Your assignment ▸ Look through the data below, tally the lines where "Sales" occurs, and write the total alone.

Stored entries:
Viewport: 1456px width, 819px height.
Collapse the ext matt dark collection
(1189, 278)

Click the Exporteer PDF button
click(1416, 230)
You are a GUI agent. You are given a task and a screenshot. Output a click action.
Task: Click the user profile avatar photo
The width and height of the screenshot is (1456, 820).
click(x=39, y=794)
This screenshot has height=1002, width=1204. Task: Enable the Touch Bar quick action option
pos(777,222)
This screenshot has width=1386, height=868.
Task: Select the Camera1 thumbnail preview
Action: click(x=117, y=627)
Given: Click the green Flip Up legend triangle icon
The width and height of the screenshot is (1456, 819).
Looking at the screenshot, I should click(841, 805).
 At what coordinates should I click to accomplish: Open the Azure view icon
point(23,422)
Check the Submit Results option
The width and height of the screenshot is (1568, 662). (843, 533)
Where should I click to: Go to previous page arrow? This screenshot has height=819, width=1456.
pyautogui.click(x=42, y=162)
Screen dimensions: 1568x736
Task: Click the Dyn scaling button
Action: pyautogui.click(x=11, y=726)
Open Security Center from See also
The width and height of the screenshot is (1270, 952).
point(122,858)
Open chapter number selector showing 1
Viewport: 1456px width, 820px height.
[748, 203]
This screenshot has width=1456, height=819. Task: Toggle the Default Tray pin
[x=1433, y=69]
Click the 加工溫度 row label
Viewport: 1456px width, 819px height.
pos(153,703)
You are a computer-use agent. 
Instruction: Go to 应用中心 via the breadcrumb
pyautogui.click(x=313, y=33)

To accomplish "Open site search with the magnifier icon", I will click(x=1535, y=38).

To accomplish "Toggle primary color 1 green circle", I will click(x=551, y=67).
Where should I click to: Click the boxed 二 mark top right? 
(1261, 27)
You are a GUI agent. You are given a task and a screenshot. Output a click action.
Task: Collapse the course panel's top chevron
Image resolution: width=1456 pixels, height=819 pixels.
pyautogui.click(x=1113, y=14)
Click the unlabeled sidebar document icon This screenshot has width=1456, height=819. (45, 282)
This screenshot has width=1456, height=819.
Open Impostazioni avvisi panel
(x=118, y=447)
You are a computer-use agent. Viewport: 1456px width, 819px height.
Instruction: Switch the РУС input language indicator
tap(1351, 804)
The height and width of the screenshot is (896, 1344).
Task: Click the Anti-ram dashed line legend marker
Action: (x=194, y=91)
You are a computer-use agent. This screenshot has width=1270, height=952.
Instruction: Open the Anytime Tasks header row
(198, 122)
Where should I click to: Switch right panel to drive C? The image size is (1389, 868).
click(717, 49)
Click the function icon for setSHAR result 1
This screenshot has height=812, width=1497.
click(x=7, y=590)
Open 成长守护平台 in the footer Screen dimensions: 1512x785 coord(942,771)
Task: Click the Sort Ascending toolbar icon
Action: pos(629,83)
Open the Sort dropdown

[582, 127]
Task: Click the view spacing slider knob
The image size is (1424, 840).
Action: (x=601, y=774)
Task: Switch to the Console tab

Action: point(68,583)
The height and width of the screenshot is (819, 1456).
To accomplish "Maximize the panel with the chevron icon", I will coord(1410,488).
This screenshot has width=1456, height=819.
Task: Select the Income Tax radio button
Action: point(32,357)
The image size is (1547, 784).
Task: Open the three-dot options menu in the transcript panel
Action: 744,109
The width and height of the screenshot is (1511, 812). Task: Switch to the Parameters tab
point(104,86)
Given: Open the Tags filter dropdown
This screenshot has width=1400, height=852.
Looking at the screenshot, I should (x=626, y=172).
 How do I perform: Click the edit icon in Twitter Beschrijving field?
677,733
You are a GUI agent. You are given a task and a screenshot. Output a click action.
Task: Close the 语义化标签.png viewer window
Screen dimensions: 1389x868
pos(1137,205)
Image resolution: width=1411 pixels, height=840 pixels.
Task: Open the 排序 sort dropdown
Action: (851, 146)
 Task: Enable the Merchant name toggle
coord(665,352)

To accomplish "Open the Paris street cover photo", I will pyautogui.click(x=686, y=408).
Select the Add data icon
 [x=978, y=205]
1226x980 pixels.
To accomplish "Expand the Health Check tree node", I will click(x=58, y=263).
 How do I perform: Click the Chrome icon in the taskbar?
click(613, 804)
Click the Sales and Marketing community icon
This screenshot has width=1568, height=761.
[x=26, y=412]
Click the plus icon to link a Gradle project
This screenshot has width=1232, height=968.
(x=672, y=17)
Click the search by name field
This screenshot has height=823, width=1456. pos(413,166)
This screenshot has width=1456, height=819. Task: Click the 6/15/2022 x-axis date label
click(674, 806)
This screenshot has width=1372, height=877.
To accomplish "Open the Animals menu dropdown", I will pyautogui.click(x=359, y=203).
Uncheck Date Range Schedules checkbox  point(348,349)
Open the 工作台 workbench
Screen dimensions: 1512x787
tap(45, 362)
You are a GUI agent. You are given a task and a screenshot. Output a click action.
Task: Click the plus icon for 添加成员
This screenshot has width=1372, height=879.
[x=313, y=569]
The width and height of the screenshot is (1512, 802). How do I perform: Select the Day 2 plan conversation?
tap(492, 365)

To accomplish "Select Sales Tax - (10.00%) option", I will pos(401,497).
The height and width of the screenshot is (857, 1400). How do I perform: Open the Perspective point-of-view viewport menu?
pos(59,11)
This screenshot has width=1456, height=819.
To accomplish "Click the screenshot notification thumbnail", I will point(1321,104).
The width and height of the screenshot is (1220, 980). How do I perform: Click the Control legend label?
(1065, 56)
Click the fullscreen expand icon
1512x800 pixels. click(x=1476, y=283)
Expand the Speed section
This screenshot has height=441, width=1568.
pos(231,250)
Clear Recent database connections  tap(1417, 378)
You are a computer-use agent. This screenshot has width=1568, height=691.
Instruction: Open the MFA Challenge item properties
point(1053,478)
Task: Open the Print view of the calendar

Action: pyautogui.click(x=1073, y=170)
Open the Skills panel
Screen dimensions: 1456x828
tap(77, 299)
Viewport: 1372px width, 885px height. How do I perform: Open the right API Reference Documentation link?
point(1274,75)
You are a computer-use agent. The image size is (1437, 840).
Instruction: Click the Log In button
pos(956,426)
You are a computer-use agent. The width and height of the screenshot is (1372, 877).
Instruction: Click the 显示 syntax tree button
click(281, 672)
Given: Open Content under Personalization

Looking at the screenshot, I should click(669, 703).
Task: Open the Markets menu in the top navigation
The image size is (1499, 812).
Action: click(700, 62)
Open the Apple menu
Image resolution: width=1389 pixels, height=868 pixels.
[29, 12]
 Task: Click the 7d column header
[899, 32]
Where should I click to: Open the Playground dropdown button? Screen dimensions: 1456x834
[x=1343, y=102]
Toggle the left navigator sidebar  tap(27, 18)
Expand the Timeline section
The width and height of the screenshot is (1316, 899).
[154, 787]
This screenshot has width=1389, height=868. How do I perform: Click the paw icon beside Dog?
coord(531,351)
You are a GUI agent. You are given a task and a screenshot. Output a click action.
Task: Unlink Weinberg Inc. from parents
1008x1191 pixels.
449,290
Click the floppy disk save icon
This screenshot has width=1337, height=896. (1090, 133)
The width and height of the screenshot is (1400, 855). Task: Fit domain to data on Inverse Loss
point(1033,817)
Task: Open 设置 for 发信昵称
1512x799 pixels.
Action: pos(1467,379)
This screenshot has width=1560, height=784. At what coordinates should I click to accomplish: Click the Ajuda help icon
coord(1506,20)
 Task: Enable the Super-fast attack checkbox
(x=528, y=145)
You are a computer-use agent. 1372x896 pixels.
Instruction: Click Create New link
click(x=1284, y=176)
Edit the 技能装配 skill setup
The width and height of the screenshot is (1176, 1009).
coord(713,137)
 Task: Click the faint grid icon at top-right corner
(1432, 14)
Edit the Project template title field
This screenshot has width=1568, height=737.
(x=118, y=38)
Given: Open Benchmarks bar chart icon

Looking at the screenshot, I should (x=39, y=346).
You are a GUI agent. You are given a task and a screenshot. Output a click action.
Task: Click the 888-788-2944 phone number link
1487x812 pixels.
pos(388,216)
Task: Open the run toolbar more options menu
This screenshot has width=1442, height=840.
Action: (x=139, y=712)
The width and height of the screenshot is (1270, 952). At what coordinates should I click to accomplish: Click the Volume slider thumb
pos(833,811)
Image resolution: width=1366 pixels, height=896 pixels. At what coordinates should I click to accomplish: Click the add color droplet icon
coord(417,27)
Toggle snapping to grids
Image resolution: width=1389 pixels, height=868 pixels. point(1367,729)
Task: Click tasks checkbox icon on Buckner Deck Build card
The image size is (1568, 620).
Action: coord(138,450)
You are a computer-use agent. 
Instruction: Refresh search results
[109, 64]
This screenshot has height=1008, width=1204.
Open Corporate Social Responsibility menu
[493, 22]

Completed exercise ▸ 2